Foreign-exchange desks pointed to the combination of the stronger CPI print and higher oil as factors boosting dollar demand. Currency traders adjusted positions toward assets perceived as safer amid the mix of elevated energy costs and unresolved geopolitics.
On technical charts, the Dollar Index moved out of an end-March downward channel after forming a triple bottom near the 97.50 area. Traders described consolidation roughly between 98.00 and 100.00, with near-term resistance around 98.50–98.70 and larger resistance toward 100.00–100.50. Support levels cited include 97.40–97.60 and the mid-96 area seen earlier in the year.
EUR/USD fell from resistance around 1.18 toward a 1.17 pivot, with four-hour momentum indicators weakening and the pair breaching its 50-period moving average on that timeframe. Market attention focused on whether 1.1720 would hold, with deeper support around 1.1625 and the mid-1.15 area.
GBP/USD remained in a broader range between about 1.3410 and 1.36 but moved lower after rejecting resistance.
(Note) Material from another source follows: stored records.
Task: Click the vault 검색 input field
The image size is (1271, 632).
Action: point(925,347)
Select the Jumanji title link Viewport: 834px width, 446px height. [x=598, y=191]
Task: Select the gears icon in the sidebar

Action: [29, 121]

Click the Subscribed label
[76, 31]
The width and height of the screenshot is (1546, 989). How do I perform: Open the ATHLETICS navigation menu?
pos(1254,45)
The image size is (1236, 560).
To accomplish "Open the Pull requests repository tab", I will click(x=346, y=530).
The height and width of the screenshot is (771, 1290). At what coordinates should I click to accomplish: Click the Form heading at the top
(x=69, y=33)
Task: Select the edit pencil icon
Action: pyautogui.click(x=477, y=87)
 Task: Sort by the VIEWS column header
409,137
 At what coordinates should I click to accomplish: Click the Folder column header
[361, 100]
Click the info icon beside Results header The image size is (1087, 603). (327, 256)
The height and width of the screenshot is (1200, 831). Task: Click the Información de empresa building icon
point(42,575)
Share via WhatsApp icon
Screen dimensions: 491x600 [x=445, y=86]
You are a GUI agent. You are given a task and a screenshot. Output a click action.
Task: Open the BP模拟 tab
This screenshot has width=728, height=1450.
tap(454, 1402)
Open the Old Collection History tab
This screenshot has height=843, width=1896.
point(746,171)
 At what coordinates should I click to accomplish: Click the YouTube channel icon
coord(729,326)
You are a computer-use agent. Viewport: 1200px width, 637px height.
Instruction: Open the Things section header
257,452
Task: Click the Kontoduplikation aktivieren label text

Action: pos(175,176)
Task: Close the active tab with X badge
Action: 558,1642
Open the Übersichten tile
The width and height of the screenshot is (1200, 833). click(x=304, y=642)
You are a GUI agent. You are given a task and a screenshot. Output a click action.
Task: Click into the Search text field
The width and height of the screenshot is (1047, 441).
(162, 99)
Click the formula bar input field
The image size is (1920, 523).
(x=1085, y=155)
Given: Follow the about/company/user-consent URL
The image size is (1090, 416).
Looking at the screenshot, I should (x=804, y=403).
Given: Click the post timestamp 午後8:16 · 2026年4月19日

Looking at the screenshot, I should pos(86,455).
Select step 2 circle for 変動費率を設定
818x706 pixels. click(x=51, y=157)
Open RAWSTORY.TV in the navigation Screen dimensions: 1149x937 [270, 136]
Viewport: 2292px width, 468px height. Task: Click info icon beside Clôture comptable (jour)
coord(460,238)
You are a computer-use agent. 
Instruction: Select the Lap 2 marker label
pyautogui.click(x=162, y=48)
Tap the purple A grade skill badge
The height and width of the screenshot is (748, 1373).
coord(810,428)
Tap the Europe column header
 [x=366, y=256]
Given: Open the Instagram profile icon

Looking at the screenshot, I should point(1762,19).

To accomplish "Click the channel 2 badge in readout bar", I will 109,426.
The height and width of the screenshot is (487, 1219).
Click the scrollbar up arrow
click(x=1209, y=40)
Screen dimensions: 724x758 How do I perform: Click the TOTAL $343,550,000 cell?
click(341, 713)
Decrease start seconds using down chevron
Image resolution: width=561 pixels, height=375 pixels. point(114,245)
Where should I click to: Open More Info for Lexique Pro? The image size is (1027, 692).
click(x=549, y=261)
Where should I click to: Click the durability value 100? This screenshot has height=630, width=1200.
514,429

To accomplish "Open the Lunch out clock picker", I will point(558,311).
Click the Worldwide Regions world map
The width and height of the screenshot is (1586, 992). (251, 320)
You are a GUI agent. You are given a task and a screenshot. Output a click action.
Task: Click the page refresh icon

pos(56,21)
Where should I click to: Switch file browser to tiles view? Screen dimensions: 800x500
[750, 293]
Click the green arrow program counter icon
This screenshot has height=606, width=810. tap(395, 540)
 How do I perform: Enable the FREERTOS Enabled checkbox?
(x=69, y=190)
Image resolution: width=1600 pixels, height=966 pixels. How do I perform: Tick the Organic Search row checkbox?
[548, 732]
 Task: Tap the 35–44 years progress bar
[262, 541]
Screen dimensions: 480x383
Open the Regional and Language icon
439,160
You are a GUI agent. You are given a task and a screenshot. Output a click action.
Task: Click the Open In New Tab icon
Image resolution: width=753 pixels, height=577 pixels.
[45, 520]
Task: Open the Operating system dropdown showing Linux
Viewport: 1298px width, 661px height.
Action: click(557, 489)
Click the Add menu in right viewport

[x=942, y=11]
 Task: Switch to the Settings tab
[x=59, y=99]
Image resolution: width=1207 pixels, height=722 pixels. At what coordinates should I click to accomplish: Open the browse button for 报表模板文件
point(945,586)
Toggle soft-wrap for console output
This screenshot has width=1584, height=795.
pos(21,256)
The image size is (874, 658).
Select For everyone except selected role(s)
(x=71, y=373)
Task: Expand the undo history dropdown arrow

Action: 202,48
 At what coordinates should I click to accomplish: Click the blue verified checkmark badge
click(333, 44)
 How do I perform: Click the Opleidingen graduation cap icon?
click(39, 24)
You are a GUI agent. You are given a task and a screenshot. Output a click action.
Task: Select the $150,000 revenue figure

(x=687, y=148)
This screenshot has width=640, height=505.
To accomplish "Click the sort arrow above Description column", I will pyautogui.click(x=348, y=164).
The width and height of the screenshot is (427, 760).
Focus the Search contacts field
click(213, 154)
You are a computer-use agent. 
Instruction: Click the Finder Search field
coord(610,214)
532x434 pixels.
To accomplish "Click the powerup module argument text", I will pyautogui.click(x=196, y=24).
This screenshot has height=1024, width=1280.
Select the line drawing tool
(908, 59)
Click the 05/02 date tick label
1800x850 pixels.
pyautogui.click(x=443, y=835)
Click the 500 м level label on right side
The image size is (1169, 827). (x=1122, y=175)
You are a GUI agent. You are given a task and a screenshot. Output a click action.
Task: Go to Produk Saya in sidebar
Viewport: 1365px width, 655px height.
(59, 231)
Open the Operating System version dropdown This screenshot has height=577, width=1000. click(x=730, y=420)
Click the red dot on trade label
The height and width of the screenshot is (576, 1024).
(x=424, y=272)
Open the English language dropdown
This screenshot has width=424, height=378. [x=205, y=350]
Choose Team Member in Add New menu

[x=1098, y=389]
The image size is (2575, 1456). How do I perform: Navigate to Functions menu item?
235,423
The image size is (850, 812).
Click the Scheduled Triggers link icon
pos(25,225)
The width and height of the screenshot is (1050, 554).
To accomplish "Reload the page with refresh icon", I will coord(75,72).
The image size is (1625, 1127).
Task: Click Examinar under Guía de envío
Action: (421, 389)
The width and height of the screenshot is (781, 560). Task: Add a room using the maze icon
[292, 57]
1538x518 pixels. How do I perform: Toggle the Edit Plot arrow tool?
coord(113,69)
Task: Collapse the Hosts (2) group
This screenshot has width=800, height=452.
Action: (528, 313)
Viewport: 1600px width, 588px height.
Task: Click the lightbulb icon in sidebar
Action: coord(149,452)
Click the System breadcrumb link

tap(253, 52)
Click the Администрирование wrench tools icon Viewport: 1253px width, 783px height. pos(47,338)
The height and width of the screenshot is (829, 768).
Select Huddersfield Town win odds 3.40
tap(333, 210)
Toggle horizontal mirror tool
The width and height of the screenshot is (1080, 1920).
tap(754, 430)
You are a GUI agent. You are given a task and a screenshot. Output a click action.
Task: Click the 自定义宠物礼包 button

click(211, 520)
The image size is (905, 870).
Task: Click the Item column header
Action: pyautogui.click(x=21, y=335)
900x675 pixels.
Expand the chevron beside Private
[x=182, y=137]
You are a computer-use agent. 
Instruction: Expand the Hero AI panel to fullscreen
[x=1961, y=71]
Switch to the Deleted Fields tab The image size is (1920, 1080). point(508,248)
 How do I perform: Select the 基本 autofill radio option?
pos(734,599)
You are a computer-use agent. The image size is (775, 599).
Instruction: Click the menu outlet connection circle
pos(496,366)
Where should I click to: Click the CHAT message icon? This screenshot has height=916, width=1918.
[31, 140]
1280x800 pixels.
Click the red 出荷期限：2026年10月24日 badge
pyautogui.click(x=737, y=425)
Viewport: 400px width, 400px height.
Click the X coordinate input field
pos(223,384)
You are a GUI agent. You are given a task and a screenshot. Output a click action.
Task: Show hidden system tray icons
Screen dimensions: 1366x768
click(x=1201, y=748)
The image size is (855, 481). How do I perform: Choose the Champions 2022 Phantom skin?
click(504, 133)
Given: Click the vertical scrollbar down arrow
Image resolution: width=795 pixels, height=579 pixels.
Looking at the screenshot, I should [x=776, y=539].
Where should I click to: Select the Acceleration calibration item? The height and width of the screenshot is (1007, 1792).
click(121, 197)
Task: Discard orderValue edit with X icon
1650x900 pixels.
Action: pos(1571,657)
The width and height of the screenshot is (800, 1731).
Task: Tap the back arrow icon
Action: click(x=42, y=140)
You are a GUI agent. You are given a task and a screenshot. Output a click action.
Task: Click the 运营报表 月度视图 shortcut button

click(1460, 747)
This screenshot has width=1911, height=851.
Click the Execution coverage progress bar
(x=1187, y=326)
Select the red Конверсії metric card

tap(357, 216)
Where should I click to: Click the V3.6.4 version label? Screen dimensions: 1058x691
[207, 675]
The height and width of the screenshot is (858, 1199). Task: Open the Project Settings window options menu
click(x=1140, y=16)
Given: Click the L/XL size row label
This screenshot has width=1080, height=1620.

Traders pointed to capital outflows and recent ministerial resignations in Prime Minister Keir Starmer’s government as factors weighing on the pound. Key support levels noted include the 1.3417 2024 top and a pivot zone near 1.3250–1.3310.
Analysts highlighted the role of rising gasoline prices in the CPI outturn, noting energy costs contributed to the hotter inflation print. With several economic releases due this week, market participants said they would monitor incoming data for additional indications about inflation trends and central bank policy.